BBC - The Scottish budget has passed its first parliamentary hurdle after winning the support of the Greens.
Finance Secretary Derek Mackay had been in negotiations with opposition leaders to find backing for the plans he first outlined in December.
A deal was reached on Wednesday after the Greens won an additional £170m for local councils.
And public sector pay rises will now apply to 75% of workers rather than the 51% that was originally proposed.
The revised budget proposals were approved by 69 votes to 56 in the Scottish Parliament, and now move onto the next stage in the legislative process ahead of a final vote next month.
The Scottish Conservatives and Scottish Labour voted against, but two Liberal Democrat MSPs backed the proposals.
The agreement means all public sector employees earning up to £36,500 will now receive a minimum 3% pay increase - which Mr Mackay said would cover 80% of NHS staff and the majority of teachers.
An anomaly in Mr Mackay's draft budget proposals from December that would have seen those earning between £43,525 and £58,500 paying less tax rather than more will also be addressed.
Mr Mackay said this would be done by changing the higher rate threshold to £43,438 rather than the £44,274 that had originally been proposed - a move he said would raise an additional £55m in taxation.
But it means the nearly 400,00 people in Scotland who fall into the higher rate bracket will have to pay more tax than under the original proposals.
The increased council funding includes an additional £10.5m to help fund inter-island ferries in Orkney and Shetland.
The minority SNP government had needed to win the support of at least one other party in the Scottish Parliament to pass its budget.

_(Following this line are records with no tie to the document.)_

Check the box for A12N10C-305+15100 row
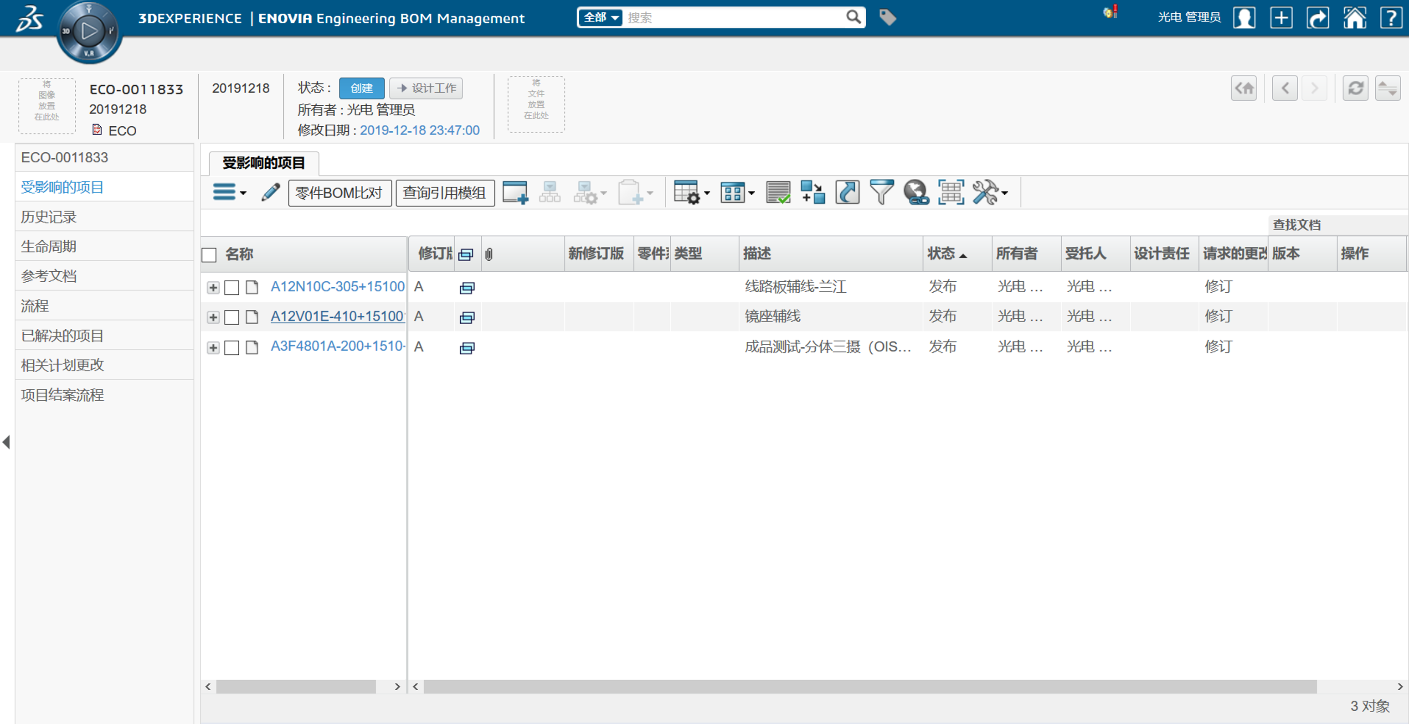The width and height of the screenshot is (1409, 724). pyautogui.click(x=232, y=287)
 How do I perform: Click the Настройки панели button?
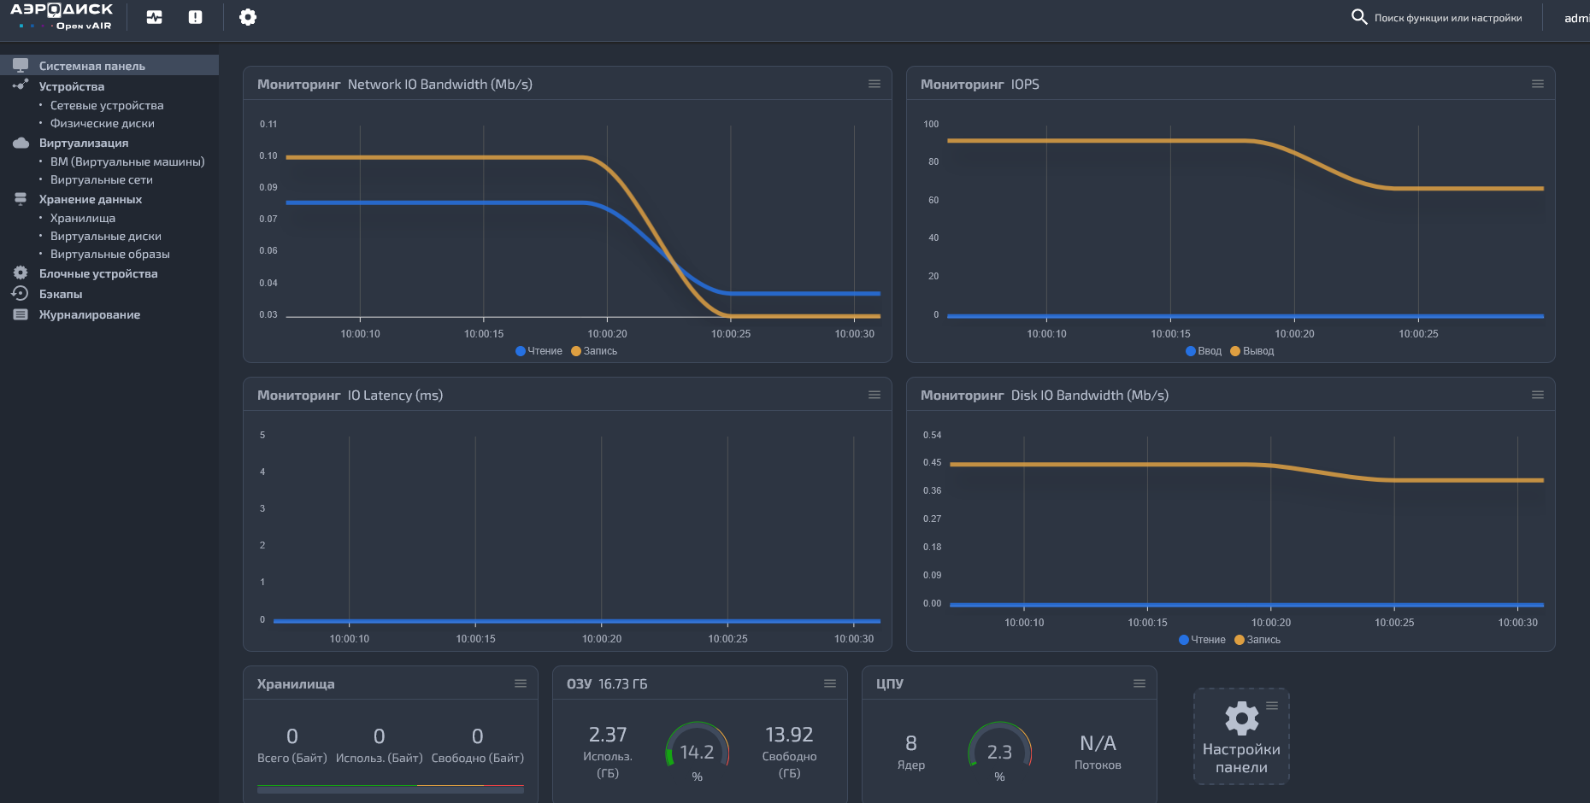[1241, 736]
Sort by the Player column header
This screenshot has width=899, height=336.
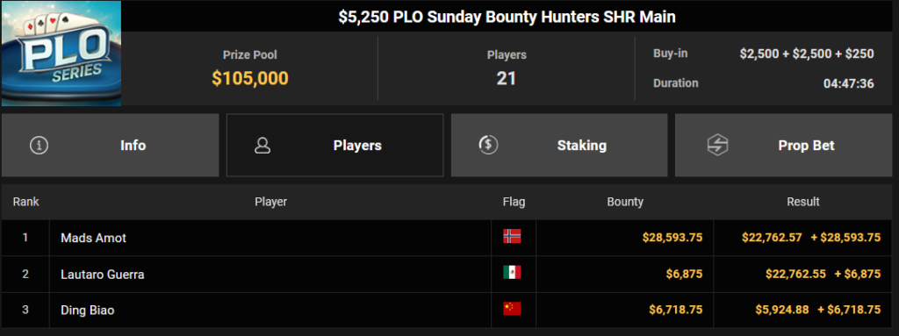click(x=270, y=202)
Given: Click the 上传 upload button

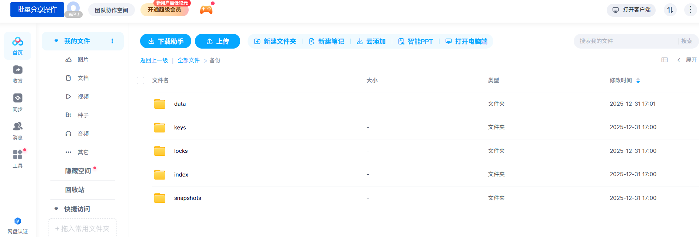Looking at the screenshot, I should point(218,41).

Mr Mackay outlined details of the agreement in the Scottish Parliament after the Greens confirmed a deal had been reached earlier on Wednesday.
Scottish Green co-convener Patrick Harvie said the extra council funding "more than reverses all of the £157m of local government cuts proposed by the SNP" in its draft budget.

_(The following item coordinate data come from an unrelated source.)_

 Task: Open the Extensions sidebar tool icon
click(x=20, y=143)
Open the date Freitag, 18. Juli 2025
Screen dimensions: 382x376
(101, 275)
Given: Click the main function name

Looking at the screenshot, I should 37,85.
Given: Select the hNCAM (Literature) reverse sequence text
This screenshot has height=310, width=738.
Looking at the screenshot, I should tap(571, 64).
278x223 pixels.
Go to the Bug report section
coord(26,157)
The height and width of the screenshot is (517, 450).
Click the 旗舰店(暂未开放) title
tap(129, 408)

He added: "Last year we stopped the cuts; this year we've pushed the government even further and delivered a real-terms increase in funding, including a fair contribution towards the additional pressures councils are facing.
"While other parties continue to posture from the sidelines, Greens are making Scotland fairer."
Talks had also been held with the Lib Dems, who were seeking more support for education and health along with financial backing for ferry services in Orkney and Shetland, but an agreement could not be reached.
However, additional funding for the ferries will be included in the budget regardless - which was enough to win the backing of Lib Dem MSPs Liam McArthur and Tavish Scott, who represent Orkney and Shetland respectively.